If they are in good condition, rare editions that collectors have been sitting on for decades—stretching back to when they were first released in the early aughts—are particularly sought-after, according to Christie’s prints specialist James Baskerville. “In the last two years market really has exploded,” he added.
One of the most popular print images is Bansky’s famous Girl With Balloon, which was first seen as a public mural on Waterloo Bridge in 2002. (It was produced as a print in 2004 and 2005.) The signed prints were produced in an edition of 150; unsigned proofs, in an edition of 600. An additional 88 artist proofs, produced with balloons in various colors, have consistently been among Banksy’s top-selling prints, making prices as high as $1.6 million. (Unsigned versions can make around $200,000 to $400,000 each.)
For his part, however, Balfour-Oatts advises collectors to stay away from unsigned works, at least for now. A spate of Japanese buyers who may not have distinguished between signed and unsigned works paid big prices for the latter; now, they are on the decline.
All the fanfare—not to mention cold, hard cash—generated by Banksy’s prints may run counter to his anti-establishment ethos.
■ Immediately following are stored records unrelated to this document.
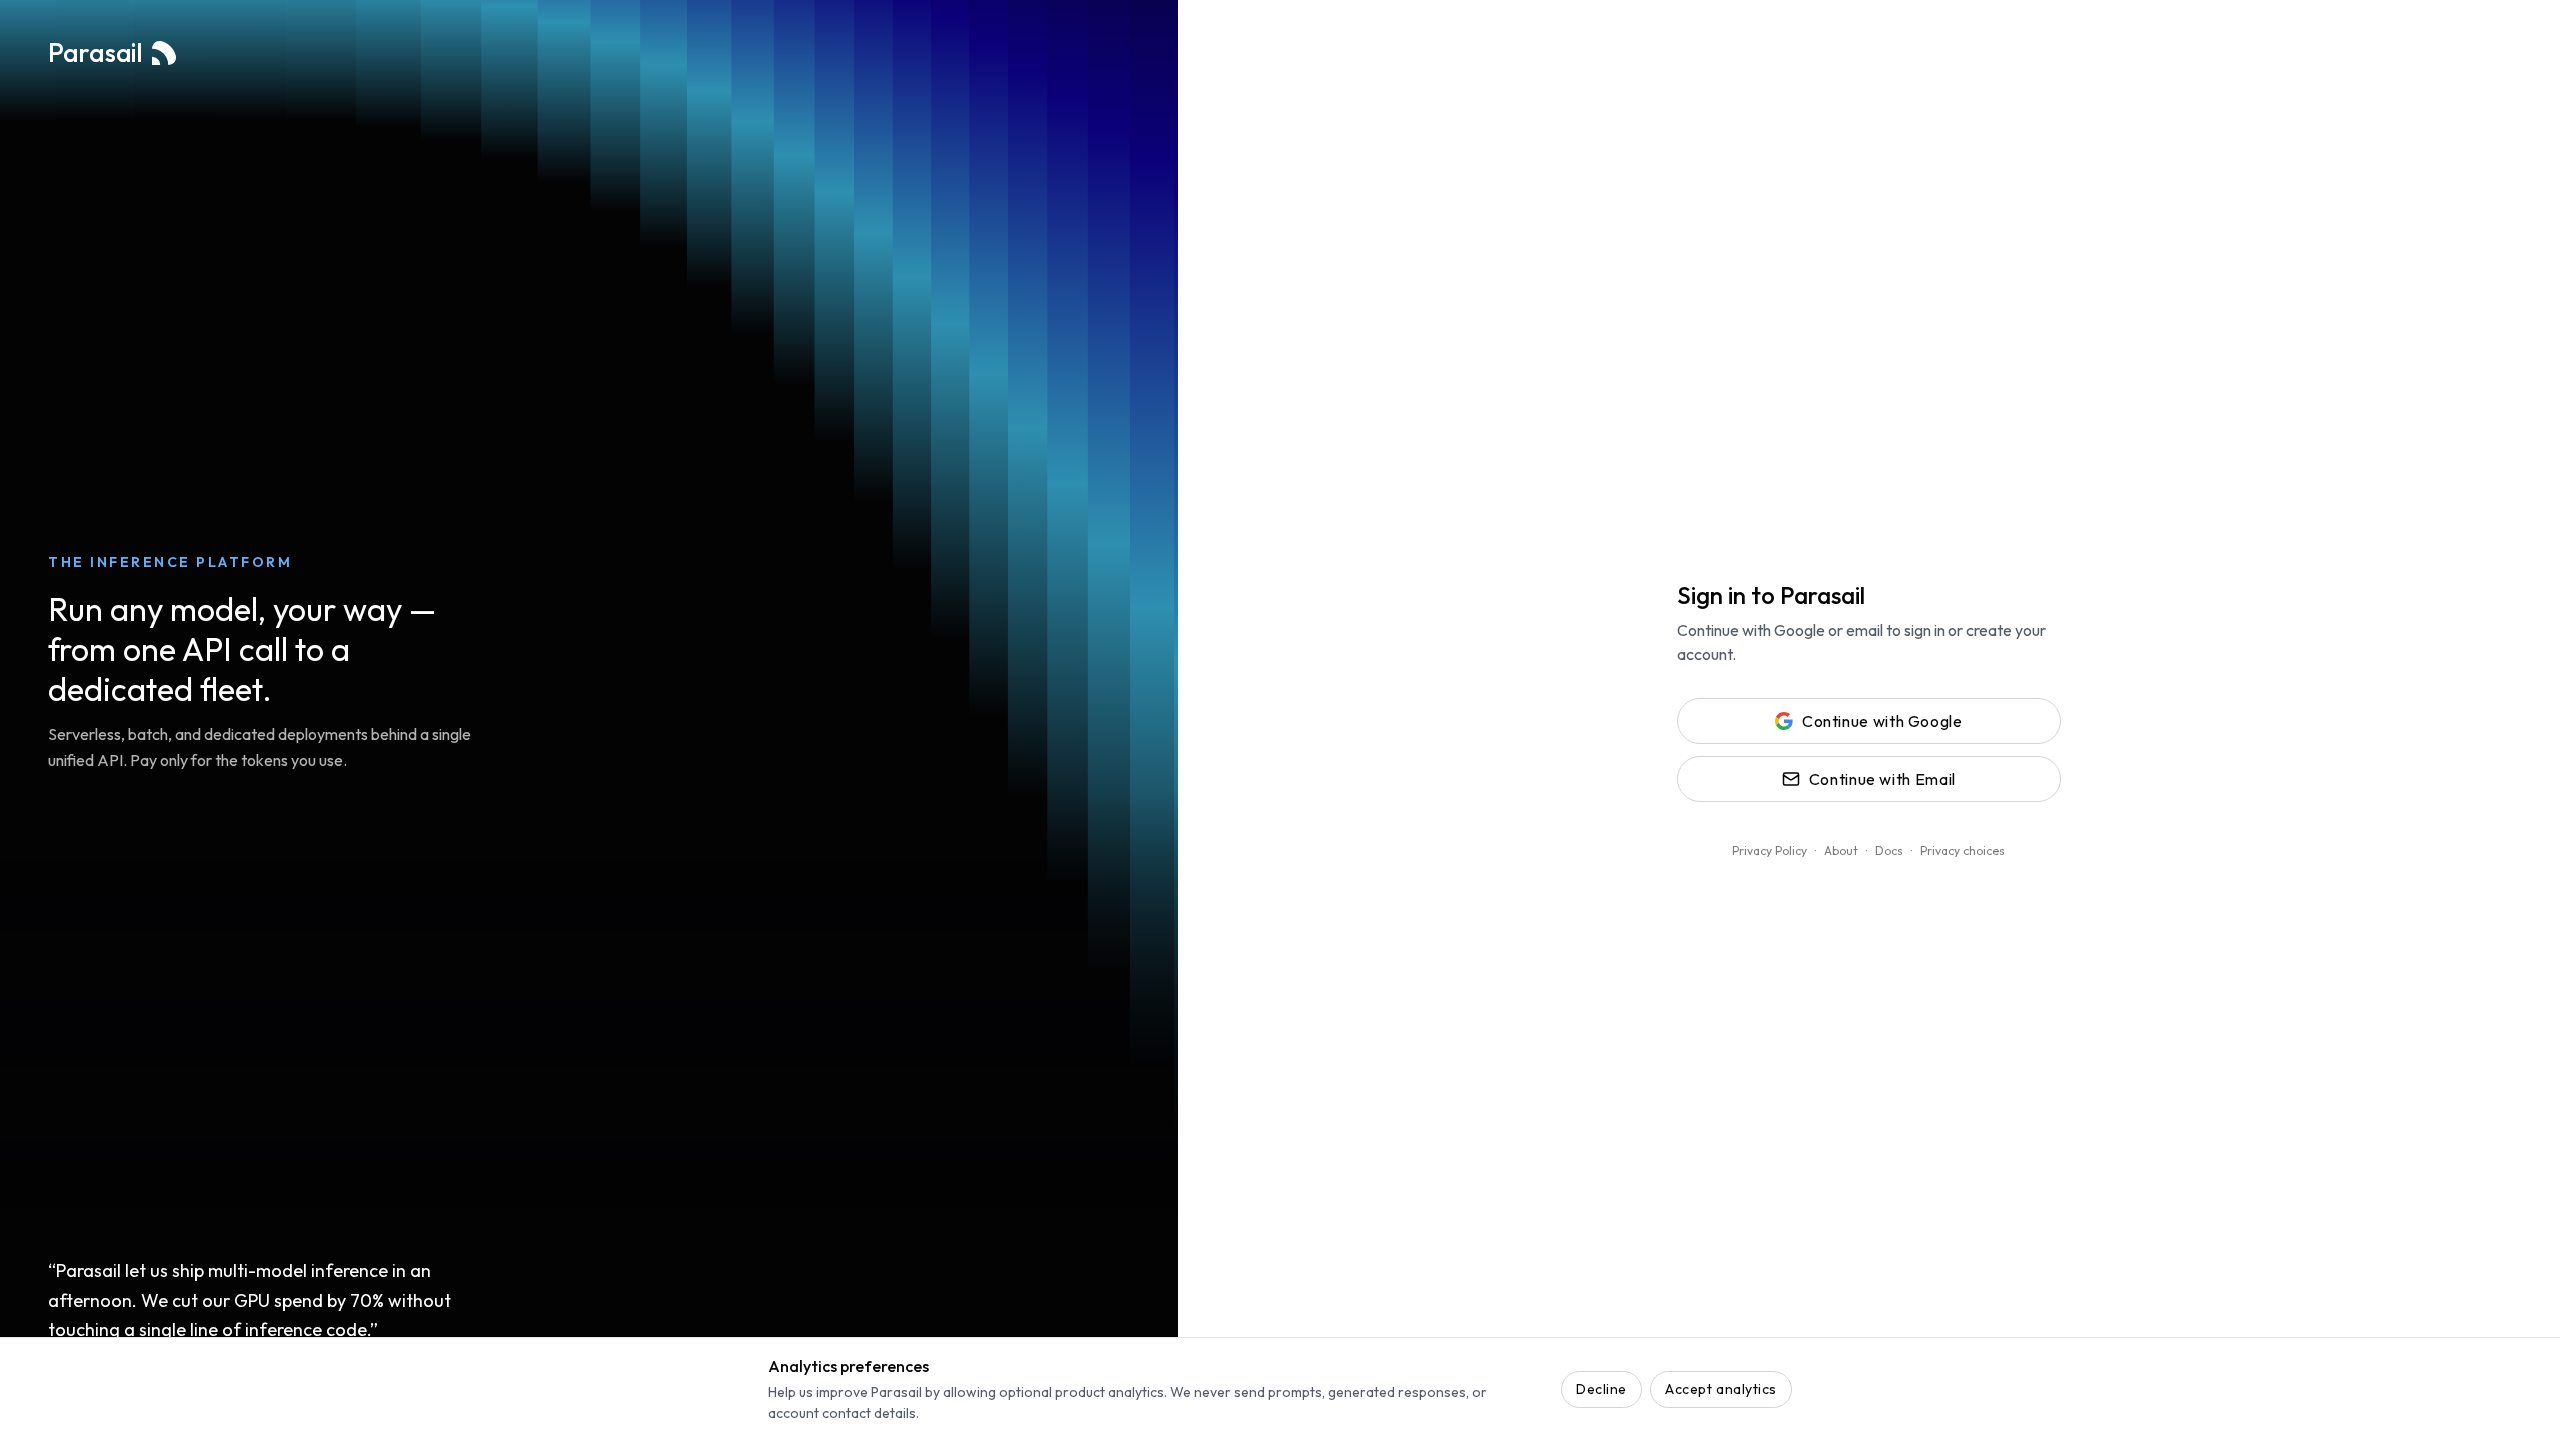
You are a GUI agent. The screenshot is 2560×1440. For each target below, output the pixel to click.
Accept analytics (1721, 1389)
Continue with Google (1882, 721)
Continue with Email (1882, 779)
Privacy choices (1962, 850)
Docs (1889, 850)
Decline (1601, 1389)
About (1841, 850)
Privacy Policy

But the artist has done his best to keep things democratic when he can. Back in 2010, Banksy offered a now very popular print, Choose Your Weapon, showing a figure in a hooded sweatshirt walking an outline of a Keith Haring-style dog. Chaos ensued in the line for securing prints, with many aggressive buyers elbowing others who had been waiting for hours.
As a gesture for those left waiting empty-handed at the end, Banksy released a special supplemental run, entitled the “queue jumping” edition. In March, one of them sold at Sotheby’s for £201,600.